Records from a collection:
___

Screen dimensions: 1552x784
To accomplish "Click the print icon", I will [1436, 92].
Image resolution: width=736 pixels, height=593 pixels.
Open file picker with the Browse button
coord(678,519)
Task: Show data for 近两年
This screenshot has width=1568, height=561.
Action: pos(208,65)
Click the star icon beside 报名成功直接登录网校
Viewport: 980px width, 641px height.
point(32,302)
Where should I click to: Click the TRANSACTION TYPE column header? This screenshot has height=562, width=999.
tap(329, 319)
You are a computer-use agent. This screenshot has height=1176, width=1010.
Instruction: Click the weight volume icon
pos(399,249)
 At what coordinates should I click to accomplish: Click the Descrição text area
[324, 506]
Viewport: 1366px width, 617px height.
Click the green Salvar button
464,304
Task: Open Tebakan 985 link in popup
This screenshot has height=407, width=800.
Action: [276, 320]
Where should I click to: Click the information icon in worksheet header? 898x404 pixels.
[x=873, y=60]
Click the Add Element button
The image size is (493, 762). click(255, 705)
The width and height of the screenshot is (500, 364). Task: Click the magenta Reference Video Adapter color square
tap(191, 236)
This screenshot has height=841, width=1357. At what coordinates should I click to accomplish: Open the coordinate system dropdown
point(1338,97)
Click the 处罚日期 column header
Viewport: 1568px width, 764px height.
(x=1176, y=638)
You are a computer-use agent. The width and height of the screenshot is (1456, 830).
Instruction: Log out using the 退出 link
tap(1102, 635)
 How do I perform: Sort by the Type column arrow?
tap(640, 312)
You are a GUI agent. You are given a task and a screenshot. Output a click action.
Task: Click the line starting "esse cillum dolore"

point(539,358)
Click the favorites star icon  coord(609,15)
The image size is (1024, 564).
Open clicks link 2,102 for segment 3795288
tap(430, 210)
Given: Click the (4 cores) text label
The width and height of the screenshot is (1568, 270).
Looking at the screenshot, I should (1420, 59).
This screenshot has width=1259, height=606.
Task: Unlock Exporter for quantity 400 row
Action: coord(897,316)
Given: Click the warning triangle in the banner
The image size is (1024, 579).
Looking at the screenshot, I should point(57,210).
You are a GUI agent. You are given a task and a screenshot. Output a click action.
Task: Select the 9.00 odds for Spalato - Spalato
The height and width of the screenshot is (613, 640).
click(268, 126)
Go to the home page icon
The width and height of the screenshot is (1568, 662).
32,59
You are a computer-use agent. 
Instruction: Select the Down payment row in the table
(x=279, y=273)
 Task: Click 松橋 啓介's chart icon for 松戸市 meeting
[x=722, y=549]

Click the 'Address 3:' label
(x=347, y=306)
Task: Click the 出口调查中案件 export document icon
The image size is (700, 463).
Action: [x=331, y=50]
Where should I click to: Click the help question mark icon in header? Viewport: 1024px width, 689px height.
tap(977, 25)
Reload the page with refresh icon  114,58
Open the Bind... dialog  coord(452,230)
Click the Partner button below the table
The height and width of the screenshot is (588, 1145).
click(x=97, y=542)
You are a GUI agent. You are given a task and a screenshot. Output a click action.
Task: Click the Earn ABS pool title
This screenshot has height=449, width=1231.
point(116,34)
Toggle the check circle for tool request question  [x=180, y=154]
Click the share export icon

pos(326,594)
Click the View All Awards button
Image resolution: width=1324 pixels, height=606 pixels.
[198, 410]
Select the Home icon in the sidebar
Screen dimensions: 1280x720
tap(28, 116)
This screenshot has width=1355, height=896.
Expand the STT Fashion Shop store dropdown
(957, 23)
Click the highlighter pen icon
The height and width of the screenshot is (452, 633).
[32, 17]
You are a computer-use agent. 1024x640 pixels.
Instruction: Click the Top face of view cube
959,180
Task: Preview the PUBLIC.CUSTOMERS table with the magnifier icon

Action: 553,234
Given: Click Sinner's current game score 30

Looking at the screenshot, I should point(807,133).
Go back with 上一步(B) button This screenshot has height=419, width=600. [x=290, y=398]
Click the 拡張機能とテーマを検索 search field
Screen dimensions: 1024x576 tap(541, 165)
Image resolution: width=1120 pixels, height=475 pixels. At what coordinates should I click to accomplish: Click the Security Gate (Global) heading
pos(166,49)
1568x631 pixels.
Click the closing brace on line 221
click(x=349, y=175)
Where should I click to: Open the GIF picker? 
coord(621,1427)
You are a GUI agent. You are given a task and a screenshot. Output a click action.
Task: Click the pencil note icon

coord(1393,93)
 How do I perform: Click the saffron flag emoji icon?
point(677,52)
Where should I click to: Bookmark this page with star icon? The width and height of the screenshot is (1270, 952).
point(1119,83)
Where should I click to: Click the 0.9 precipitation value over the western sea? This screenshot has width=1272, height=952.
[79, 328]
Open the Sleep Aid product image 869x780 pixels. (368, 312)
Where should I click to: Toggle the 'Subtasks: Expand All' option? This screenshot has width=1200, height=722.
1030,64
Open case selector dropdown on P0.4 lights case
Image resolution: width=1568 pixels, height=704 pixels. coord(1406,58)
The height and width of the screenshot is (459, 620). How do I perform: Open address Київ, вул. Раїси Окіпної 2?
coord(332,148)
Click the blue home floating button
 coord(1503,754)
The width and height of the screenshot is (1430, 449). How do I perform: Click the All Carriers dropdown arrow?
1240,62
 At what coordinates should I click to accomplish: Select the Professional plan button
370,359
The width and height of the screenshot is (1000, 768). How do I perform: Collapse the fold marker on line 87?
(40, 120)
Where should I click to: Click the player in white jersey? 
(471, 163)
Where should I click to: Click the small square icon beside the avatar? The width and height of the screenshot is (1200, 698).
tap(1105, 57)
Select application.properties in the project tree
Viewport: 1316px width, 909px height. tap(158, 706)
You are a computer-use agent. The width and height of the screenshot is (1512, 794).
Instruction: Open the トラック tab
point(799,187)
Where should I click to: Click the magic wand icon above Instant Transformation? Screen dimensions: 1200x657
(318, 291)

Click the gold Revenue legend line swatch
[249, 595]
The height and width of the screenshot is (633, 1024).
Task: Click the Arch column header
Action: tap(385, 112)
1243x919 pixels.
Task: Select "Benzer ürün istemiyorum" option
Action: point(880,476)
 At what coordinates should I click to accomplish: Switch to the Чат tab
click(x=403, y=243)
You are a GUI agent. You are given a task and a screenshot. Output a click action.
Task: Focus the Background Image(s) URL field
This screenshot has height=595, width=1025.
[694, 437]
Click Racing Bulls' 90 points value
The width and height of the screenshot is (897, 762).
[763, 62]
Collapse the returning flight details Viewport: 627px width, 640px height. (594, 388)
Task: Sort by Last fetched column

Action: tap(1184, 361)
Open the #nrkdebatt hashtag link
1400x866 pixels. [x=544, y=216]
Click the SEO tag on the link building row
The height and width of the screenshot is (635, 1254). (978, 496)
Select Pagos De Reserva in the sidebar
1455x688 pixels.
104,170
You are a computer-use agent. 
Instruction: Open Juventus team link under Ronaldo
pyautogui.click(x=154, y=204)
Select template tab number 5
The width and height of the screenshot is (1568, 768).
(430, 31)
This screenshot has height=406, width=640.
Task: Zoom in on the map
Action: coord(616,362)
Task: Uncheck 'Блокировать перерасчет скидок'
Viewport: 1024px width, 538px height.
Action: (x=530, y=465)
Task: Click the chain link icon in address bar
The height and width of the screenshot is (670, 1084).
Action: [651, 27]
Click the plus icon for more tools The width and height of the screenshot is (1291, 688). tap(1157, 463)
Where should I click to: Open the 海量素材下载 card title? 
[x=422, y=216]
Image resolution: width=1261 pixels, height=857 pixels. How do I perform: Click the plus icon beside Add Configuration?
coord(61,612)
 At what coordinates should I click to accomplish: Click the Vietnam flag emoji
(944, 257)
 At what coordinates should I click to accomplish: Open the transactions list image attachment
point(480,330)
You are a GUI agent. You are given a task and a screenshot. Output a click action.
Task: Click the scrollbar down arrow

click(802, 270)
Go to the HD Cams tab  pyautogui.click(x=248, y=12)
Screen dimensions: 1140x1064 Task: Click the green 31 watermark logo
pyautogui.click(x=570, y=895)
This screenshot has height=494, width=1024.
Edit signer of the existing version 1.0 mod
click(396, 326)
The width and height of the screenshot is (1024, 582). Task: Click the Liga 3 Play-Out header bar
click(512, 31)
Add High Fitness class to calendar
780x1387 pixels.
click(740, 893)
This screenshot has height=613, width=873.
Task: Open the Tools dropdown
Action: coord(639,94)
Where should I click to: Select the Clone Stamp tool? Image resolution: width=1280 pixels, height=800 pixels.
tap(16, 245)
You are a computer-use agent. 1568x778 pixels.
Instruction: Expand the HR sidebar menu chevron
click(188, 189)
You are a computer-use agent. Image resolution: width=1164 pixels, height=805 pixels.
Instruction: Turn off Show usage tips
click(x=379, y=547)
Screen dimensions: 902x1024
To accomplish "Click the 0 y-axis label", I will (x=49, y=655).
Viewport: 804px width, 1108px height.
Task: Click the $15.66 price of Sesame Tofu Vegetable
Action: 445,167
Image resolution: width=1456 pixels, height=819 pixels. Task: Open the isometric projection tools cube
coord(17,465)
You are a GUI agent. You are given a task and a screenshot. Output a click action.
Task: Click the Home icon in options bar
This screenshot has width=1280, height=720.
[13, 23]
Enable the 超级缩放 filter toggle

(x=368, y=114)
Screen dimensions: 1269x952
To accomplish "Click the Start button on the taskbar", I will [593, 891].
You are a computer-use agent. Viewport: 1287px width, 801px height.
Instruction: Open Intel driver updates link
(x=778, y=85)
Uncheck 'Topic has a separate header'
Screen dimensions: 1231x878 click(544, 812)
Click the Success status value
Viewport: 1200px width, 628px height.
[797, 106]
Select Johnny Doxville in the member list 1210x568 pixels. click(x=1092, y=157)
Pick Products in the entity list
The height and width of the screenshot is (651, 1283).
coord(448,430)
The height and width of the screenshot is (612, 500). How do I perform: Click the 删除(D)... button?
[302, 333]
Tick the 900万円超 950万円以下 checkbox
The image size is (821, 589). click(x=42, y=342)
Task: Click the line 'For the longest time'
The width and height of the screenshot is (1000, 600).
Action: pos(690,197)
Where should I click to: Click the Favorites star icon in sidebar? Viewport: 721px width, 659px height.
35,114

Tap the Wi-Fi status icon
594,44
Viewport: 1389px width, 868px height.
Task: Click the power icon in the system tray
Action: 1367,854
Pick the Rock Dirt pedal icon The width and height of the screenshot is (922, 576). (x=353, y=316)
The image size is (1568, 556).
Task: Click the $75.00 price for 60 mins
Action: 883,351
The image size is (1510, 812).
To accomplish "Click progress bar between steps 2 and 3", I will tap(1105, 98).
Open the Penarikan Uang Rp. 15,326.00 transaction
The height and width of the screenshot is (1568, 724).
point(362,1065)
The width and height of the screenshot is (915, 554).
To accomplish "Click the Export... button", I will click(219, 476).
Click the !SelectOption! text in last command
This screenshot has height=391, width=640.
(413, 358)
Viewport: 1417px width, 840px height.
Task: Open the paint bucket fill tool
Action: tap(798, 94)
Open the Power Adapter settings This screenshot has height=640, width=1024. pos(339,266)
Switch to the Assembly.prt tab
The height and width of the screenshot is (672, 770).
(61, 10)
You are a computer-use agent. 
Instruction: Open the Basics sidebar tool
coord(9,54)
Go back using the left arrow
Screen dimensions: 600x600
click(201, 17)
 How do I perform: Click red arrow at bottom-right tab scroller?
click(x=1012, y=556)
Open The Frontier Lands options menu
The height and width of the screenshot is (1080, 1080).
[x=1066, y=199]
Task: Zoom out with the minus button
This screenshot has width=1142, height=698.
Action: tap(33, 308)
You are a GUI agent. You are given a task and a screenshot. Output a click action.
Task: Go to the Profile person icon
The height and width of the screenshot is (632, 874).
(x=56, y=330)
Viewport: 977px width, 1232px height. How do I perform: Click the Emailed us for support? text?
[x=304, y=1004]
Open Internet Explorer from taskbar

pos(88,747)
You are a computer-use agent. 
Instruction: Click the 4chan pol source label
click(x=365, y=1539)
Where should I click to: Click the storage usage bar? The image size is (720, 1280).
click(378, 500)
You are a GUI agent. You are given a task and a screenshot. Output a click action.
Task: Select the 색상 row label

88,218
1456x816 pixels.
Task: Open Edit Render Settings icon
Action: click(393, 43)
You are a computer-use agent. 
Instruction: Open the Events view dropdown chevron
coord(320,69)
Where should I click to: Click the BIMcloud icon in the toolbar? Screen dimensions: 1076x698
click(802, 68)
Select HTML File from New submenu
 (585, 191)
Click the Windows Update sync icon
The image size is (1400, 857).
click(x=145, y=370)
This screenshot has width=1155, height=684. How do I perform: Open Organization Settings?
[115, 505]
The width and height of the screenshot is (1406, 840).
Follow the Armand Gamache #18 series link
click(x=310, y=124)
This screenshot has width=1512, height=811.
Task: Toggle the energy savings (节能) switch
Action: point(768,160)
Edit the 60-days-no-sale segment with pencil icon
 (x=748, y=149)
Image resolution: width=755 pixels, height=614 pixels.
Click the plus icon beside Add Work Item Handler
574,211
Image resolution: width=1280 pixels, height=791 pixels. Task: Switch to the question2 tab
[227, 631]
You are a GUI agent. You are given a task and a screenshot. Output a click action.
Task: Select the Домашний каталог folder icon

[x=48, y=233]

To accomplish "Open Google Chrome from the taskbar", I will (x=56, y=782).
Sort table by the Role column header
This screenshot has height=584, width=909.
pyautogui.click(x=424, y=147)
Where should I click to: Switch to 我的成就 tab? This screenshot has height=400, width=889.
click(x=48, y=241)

___

§ **Exercise**
Among the records, find every line holding the word "options" and copy it.

§ **Written solution**
Task: Click the Home icon in options bar
Open The Frontier Lands options menu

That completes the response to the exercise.